Project

Profile

Help

How to improve stylesheet loading

Added by Thomas Berger over 7 years ago

Hello, A company I'm working with is in the process of switching a document processing toolchain from Xalan-J to Saxon EE in order to eventually benefit from XSLT 3.x processing. Currently however everything is strictly XSLT 1.0 with some home-grown extensions implemented in Java. [The document templates make heavy use of includable fragments and creating a document instance implies not only putting data into the right slots but also selecting and arranging several document and/or templates according to the input data. Every template exists in a preprocessed form, namely as an XSLT stylesheet].

Profiling a sample of several thousand cases yields an average of 120% increase in processing time, i.e. processing with Saxon (currently 9.7.0.12) is more than twice as slow as it used to be with Xalan. Closer inspection shows that those steps in the chain which rely on fixed XSLT stylesheets enjoy a 20%-75% reduction, however the one step applying a stylesheet just having been assembled by the preceeding steps is about 6 times slower than with Xalan (and now amounts to about 90% of total time).
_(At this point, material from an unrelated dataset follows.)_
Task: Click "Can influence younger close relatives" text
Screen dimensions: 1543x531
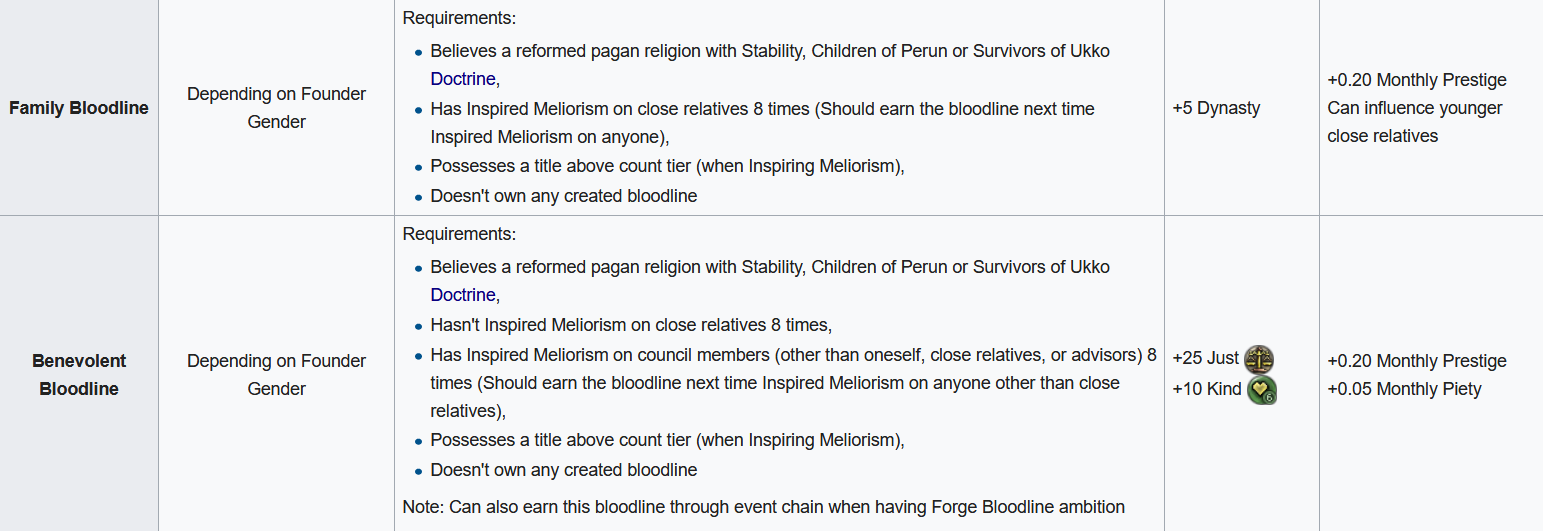Action: click(1414, 122)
This setup certainly falls under the most unfortunate case of applying a comparatively huge Stylesheet to a small input document only once and then throw it away.

BTW the obvious option @--generateByteCode:off@ had already been applied partly because of some "too large" warnings and partly because becaus this makes processing noticeable faster in our case.

I've been starting to investigate one particular example in more detail (hoping to find by experiment the magic configuration option saving the day), confining it to the problematic step in the chain:

-repeat:                                             1         10       100
Total time as reported by Java (sec)               4.4         13        52
same per instance (ms)                            4400       1300       520
Total execution time per Saxon -TP (ms)            250
average execution time reported by Saxon (ms)        -         70        20

Considerable warming up effects seem to show up here but cross checking the same set up with @-nogo@ confirms the finding that execution time plays a very minor role in the whole scenario. As do different values for @-opt@. [BTW the .sef file exported by -nogo contains about 80.000 element nodes, the input document less than 200. Trying to execute the .sef file instead of the .xsl file did not come to a happy end but exposed similar timing, thus I tend to conclude the file operations for dealing with the 30+ xsl:include in my example do no major harm]

I suspect that a more ingenious choice of the SAX parser used will also not have much impact and it seems to me (not being a Java person) that there are no substantial interferences by the Garbage Collector. And (with --generateByteCode:off) also no Java method really sticks out from the profiling report.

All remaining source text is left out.